Problem to work on: Find the word "Expand" in the records and copy every line where it occurs.

Pixel coordinate grounding data
━━━

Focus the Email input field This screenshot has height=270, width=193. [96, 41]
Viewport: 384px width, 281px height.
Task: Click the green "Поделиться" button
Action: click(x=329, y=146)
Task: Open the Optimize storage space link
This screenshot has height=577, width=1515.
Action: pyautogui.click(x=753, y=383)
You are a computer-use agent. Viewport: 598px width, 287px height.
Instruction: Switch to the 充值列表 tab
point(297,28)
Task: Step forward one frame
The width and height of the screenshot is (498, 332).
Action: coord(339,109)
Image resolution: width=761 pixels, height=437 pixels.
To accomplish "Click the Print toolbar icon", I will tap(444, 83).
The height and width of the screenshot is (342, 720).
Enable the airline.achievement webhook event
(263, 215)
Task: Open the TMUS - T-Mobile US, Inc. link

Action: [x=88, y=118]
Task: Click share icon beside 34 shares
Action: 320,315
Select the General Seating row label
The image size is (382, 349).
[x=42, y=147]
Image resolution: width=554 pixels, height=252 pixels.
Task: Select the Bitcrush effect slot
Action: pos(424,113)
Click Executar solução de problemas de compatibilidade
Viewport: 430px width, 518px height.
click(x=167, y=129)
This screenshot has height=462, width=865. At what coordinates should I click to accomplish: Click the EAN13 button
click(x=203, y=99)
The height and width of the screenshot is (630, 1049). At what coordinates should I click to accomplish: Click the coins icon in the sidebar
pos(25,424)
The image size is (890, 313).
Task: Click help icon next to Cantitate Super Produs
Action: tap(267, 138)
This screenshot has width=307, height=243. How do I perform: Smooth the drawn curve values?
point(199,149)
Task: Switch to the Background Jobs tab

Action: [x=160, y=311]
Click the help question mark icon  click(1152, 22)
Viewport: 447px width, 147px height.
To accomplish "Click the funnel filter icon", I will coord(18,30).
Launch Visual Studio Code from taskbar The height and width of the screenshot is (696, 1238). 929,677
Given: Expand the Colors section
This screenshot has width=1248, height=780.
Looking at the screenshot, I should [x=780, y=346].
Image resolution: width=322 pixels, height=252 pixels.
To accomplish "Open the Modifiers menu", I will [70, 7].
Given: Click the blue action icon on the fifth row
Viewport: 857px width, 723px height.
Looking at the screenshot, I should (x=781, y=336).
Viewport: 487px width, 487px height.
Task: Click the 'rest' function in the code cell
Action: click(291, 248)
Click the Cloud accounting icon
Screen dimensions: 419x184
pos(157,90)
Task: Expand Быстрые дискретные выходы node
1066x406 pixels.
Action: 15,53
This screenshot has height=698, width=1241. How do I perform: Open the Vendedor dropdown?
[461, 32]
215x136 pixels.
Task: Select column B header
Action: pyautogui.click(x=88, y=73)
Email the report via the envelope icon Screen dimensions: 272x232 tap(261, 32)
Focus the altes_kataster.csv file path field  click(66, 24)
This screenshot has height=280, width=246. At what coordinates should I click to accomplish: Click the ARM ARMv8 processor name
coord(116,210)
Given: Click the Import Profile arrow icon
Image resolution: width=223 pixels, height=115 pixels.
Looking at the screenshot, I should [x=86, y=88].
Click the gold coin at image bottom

━━━

Task answer:
Given: Expand the Colors section
Task: Expand Быстрые дискретные выходы node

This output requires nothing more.